O VLT, ao que se conclui, não surge como uma solução miraculosa para esse embate, mas, indubitavelmente é uma opção a ser considerada que pode ter sua viabilidade constatada ou não, mediante uma análise criteriosa sobre os vários aspectos inerentes à implantação de um sistema de transporte urbano sobre trilhos. Os aspectos mais importantes são: existência de demanda, capacidade de investimentos, retorno financeiro, condições de integração com os demais modos, traçados de vias que contemplem os pontos de maior adensamento e o envolvimento da população para que ela o adote, para que seja contagiada pela possibilidade de um transporte com diferenciais.
Os desafios mais proeminentes à implementação de um sistema VLT no Brasil, conforme afirma Alouche (2008), estão relacionados aos altos investimentos. Entretanto, de maneira mais sistêmica, o que se constata através dessa pesquisa, é que há outros aspectos que se colocam desafiadores, como; a necessidade de políticas urbanas que possibilitem a integração dos diversos segmentos que as compõem, além de planejamentos competentes e decisões políticas que convirjam para os interesses da maioria da população.
Um país em desenvolvimento oferece muitas oportunidades, justamente porque está em desenvolvimento e muito ainda há por se fazer, portanto, implantar ou remodelar sistemas de
transporte público nas grandes e médias cidades brasileiras, mais do que urgente e necessário, é foco de oportunidades. Se forem bem aproveitadas, muitos serão os beneficiados pelos resultados alcançados, nada menos que milhões de pessoas que diariamente se aventuram a se deslocarem por meio do transporte público por todo o país.

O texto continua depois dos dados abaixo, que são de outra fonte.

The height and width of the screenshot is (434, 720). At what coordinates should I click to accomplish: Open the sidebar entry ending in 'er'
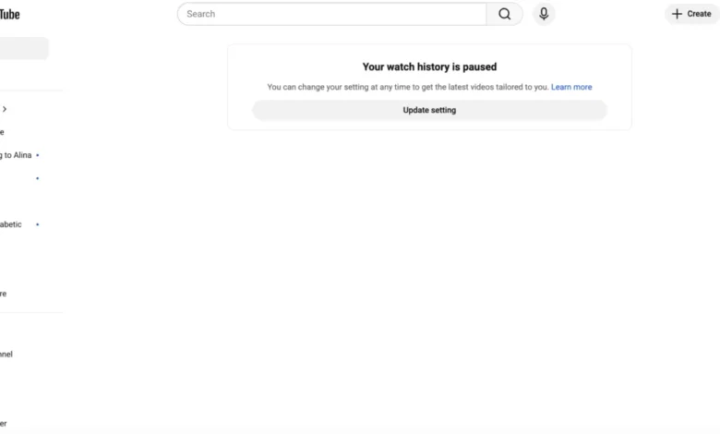[x=3, y=424]
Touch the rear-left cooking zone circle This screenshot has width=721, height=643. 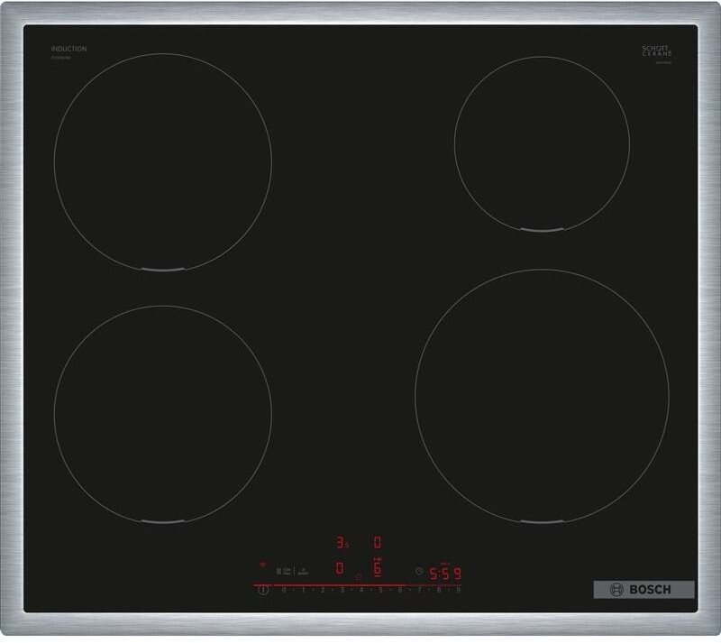pos(162,161)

Considera-se como limitações desse trabalho, a ausência de dados mais específicos referentes aos projetos em andamento no Brasil, que poderiam ser obtidos através de entrevistas com alguns gestores que estejam envolvidos nesses projetos, ou mesmo pelo acesso a documentos e informações mais detalhadas sobre os mesmos. Embora tenha havido a tentativa de se conseguir dados mais substanciais, especificamente sobre o projeto da Baixada Santista, através de uma consulta à EMTU, empresa estatal responsável pela implantação, o material disponibilizado não contemplou a expectativa.
Em relação às experiências internacionais sobre a implantação de sistemas VLT, a dificuldade foi a de se obter fontes que possibilitassem análises mais específicas sobre algum projeto, portanto, limitou-se a consulta a alguns artigos acadêmicos e relatórios disponibilizados por órgãos gestores dos sistemas de transportes de alguns países, como França, Austrália e Irlanda.
Sugere-se para próximas pesquisas ao tema, uma busca mais direcionada aos órgãos gestores de projetos e implantações, tanto no âmbito nacional quanto no internacional, dessa maneira, acredita-se que a pesquisa poderá obter dados mais consistentes.
Enfim, apesar das dificuldades e limites encontrados na pesquisa, entende-se que os objetivos por ela elaborados foram atingidos de maneira satisfatória. Há que se dizer que a ferramenta utilizada, ou seja, o método Delphi, já bastante consagrado, foi muito importante e atendeu plenamente com os resultados oferecidos.